Your response must consist of the listing below, repeated exactly.

• Information shown:
━━━━━━━━━━━━━━━━━━━━
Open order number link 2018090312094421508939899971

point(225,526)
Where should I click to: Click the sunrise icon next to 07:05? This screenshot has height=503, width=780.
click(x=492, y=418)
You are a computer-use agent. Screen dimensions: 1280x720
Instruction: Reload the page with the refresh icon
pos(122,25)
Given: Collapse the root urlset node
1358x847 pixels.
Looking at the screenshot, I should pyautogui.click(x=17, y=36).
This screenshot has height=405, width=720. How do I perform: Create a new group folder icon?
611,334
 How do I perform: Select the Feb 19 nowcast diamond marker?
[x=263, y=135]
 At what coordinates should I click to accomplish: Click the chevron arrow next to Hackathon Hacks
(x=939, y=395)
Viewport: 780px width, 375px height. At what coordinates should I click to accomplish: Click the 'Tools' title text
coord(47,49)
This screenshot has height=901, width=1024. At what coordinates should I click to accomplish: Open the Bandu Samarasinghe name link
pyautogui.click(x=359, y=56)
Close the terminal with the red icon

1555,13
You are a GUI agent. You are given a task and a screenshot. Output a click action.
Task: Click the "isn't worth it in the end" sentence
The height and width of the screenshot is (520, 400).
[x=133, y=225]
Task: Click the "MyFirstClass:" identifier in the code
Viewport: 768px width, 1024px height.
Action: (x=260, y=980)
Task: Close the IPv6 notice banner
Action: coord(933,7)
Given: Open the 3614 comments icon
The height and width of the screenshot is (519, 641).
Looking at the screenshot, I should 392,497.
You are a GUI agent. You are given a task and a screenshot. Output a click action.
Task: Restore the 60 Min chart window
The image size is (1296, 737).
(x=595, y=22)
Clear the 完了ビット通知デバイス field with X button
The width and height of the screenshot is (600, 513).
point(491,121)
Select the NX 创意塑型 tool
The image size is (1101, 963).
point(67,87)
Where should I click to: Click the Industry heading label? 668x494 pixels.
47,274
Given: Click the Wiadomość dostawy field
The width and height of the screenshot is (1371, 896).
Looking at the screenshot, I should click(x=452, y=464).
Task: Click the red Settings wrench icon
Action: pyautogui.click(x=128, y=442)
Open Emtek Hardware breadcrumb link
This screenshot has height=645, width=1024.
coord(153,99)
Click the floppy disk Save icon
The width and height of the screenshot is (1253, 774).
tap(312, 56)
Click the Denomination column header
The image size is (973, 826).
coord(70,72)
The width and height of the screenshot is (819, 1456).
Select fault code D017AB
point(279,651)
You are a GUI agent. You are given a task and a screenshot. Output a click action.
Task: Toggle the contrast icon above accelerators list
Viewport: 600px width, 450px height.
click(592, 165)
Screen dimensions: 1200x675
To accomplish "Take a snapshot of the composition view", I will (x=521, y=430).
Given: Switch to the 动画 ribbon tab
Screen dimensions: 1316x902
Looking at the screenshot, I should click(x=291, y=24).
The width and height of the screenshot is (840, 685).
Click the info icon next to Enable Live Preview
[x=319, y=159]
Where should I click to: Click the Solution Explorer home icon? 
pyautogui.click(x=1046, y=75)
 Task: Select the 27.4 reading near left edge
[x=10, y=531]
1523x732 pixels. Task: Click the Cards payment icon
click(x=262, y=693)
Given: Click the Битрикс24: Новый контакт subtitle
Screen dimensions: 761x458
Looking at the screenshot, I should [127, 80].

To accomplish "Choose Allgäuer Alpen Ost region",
━━━━━━━━━━━━━━━━━━━━
• Exercise result:
Open order number link 2018090312094421508939899971

point(225,526)
Where should I click to: Click the sunrise icon next to 07:05? This screenshot has height=503, width=780.
click(x=492, y=418)
You are a computer-use agent. Screen dimensions: 1280x720
Instruction: Reload the page with the refresh icon
pos(122,25)
Given: Collapse the root urlset node
1358x847 pixels.
Looking at the screenshot, I should pyautogui.click(x=17, y=36).
This screenshot has height=405, width=720. How do I perform: Create a new group folder icon?
611,334
 How do I perform: Select the Feb 19 nowcast diamond marker?
[x=263, y=135]
 At what coordinates should I click to accomplish: Click the chevron arrow next to Hackathon Hacks
(x=939, y=395)
Viewport: 780px width, 375px height. At what coordinates should I click to accomplish: Click the 'Tools' title text
coord(47,49)
This screenshot has height=901, width=1024. At what coordinates should I click to accomplish: Open the Bandu Samarasinghe name link
pyautogui.click(x=359, y=56)
Close the terminal with the red icon

1555,13
You are a GUI agent. You are given a task and a screenshot. Output a click action.
Task: Click the "isn't worth it in the end" sentence
The height and width of the screenshot is (520, 400).
[x=133, y=225]
Task: Click the "MyFirstClass:" identifier in the code
Viewport: 768px width, 1024px height.
Action: (x=260, y=980)
Task: Close the IPv6 notice banner
Action: coord(933,7)
Given: Open the 3614 comments icon
The height and width of the screenshot is (519, 641).
Looking at the screenshot, I should 392,497.
You are a GUI agent. You are given a task and a screenshot. Output a click action.
Task: Restore the 60 Min chart window
The image size is (1296, 737).
(x=595, y=22)
Clear the 完了ビット通知デバイス field with X button
The width and height of the screenshot is (600, 513).
point(491,121)
Select the NX 创意塑型 tool
The image size is (1101, 963).
point(67,87)
Where should I click to: Click the Industry heading label? 668x494 pixels.
47,274
Given: Click the Wiadomość dostawy field
The width and height of the screenshot is (1371, 896).
Looking at the screenshot, I should click(x=452, y=464).
Task: Click the red Settings wrench icon
Action: pyautogui.click(x=128, y=442)
Open Emtek Hardware breadcrumb link
This screenshot has height=645, width=1024.
coord(153,99)
Click the floppy disk Save icon
The width and height of the screenshot is (1253, 774).
tap(312, 56)
Click the Denomination column header
The image size is (973, 826).
coord(70,72)
The width and height of the screenshot is (819, 1456).
Select fault code D017AB
point(279,651)
You are a GUI agent. You are given a task and a screenshot. Output a click action.
Task: Toggle the contrast icon above accelerators list
Viewport: 600px width, 450px height.
click(592, 165)
Screen dimensions: 1200x675
To accomplish "Take a snapshot of the composition view", I will (x=521, y=430).
Given: Switch to the 动画 ribbon tab
Screen dimensions: 1316x902
Looking at the screenshot, I should click(x=291, y=24).
The width and height of the screenshot is (840, 685).
Click the info icon next to Enable Live Preview
[x=319, y=159]
Where should I click to: Click the Solution Explorer home icon? 
pyautogui.click(x=1046, y=75)
 Task: Select the 27.4 reading near left edge
[x=10, y=531]
1523x732 pixels. Task: Click the Cards payment icon
click(x=262, y=693)
Given: Click the Битрикс24: Новый контакт subtitle
Screen dimensions: 761x458
Looking at the screenshot, I should [127, 80].

To accomplish "Choose Allgäuer Alpen Ost region",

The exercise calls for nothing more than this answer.